Всех женщин Тригорского Пушкин почтил стихотворными изъяснениями, похвалами, признаниями и проч. Пусть же читатель представит себе деревянный, длинный одноэтажный дом, наполненный всей этой молодежью, весь праздный шум, говор, смех, гремевший в нем круглый день от утра до ночи, и все маленькие интриги, всю борьбу молодых страстей, кипевших в нем без устали. Пушкин был перенесен из азиатского разврата Кишинева прямо в русскую помещичью жизнь, в наш обычный тогда дворянский сельский быт, который он так превосходно изображал потом. Он был теперь светилом, вокруг которого вращалась вся эта жизнь, и потешался ею, оставаясь постоянно зрителем и наблюдателем ее, даже и тогда, когда все думали, что он без оглядки плывет вместе с нею. С усталой головой являлся он в Тригорское и оставался там по целым суткам и более, приводя тотчас в движение весь этот мир. Пушкин остается хладнокровным зрителем этих скоропреходящих бурь, спокойно и даже насмешливо отвечает на жалобы их жертв и, как ни в чем не бывало, погружается в свои занятия, соображения, чтения[770].
Но необходимо здесь же отметить, что первые месяцы пребывания в Михайловском Пушкин удалялся в Тригорское не потому, что его уж так влекло туда, а, пожалуй, единственно по той причине, что уж очень тяжела была ему жизнь на лоне семьи. Он спасался в Тригорское от благонравнейшего родителя, но еще не почувствовал вкуса к тригорским барышням, и его отзывы о них этого времени резки и беспощадны. Так, около 15 октября он писал Вяземской о дочерях П. А. Осиповой, что они довольно дурны во всех отношениях и играют ему Россини; а в начале декабря он доводил до сведения сестры, что ее тригорские приятельницы несносные дуры, кроме матери[771].
После отъезда родных уединение Пушкина, по его собственному выражению, стало совершенным. Пушкин занял в родительском доме одну комнату, с окном на двор. Вход к нему был прямо из коридора, а в коридор входили через крыльцо. Режим экономии заставил няню Пушкина воздержаться от отапливания остальных комнат дома и между ними большого зала с бильярдом, на котором Пушкин любил играть в два шара. Отапливалась еще одна комната по другую сторону коридора, дверь против двери комнаты Пушкина. Здесь жила сама няня, и здесь же работали на пяльцах крепостные швеи под ее началом.

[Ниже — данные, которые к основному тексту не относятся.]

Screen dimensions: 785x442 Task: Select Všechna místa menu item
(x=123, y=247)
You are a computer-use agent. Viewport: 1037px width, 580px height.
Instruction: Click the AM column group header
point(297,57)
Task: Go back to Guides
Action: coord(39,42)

В позднюю осень и зиму 1824 г. день Пушкина складывался так: «До обеда пишу записки, обедаю поздно; после обеда езжу верхом, вечером слушаю сказки – и вознаграждаю тем недостатки проклятого своего воспитания. Что за прелесть эти сказки!.. Каждая есть поэма»[772]. Почти то же писал Пушкин через месяц. «Соседей около меня мало, я знаком только с одним семейством (Осиповой, в Тригорском), и то вижу его довольно редко – совершенный Онегин – целый день верхом – вечером слушаю сказки моей няни, оригинала няни Татьяны. Она единственная моя подруга – и с нею только мне не скучно…»[773]
Но в это время оживляется его переписка, и тон ее меняется. Правда, попадаются еще редкие напоминания о скуке, больше, так сказать, по обязанности ссыльного. Но они оттесняются на задний план энергичными и живыми выражениями чувств. Какой-то новый прилив уверенной бодрости! Ожили вновь литературные интересы, Пушкин засыпает брата, своего постоянного корреспондента и комиссионера, просьбами о книгах, запросами о литературных друзьях. Книги и вещи, о которых писал в это время Пушкин брату, должен был доставить Михайло. Этот михайловский приказчик, отвезший сестру поэта в Петербург, застрял там, был свидетелем знаменитого наводнения, вернулся только в начале декабря и доставил все благополучно. Только библии и перстня не вручил ему Лев Сергеевич. А Пушкин так просил брата прислать перстень. «Грустно без перстня, рискни с Михайлом»[774], но Лев Сергеевич не рискнул.